Is this issue a bug or an intentional design choice?

As this library is used in business code, please provide a temporary solution to address this issue.

Sallee1 commented 5 months ago

path::string() and path::u8string() implement exactly the same code, which I think is probably a mistake

gulrak commented 5 months ago

I'm sorry, that it doesn't work the way you expected it to work.

It is documented in Differences in API in the README.md though, and there is an additional "Important" paragraph in the platforms section of the same file that states this. Maybe it's not explicit enough, but the std::string interpretation is meant for both directions of the API, each std::string going in or out is UTF-8 and/or will be handled as such.

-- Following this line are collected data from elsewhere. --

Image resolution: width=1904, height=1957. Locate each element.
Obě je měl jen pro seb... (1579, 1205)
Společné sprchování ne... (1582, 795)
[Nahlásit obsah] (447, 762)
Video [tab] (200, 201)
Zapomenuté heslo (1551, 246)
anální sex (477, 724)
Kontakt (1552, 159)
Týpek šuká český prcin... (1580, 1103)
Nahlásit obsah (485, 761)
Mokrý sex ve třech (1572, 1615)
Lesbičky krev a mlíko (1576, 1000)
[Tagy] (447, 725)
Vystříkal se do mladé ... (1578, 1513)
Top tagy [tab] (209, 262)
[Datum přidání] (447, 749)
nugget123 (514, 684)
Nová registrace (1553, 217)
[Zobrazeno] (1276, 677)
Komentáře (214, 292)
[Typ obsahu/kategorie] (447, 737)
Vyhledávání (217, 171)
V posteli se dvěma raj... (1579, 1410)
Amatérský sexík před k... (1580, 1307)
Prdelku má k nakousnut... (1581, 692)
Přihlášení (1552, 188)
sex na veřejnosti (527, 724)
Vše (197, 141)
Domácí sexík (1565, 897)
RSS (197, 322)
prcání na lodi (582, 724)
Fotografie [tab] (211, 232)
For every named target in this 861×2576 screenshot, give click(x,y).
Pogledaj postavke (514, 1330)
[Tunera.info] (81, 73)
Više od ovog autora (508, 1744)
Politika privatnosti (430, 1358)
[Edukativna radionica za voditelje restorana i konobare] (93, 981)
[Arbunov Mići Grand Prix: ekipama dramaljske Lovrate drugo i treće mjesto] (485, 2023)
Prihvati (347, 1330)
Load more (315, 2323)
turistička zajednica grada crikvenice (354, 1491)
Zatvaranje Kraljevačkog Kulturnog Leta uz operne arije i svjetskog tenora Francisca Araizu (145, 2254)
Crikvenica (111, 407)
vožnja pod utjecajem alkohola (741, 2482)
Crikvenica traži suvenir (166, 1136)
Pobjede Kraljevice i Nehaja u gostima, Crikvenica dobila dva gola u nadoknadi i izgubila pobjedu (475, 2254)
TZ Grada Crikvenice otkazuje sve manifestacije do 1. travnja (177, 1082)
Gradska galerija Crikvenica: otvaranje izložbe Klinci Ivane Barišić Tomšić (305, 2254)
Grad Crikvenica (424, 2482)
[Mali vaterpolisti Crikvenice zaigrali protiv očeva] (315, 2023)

It is an explicit design choice following the "UTF-8 Everywhere" philosophy. I know this is not fitting everyone's needs, but was one way to limit the complexity for a single-developer project. There are currently no plans to change this implementation aspect of ghc::filesystem.

PS: Sadly I don't have an easy temporary solution for this problem, as it seams the surrounding code is expecting more a more locale adapting solution. This library is only more or less a drop-in replacement if UTF-8 (or on Windows alternatively std::wstring) based Unicode is used.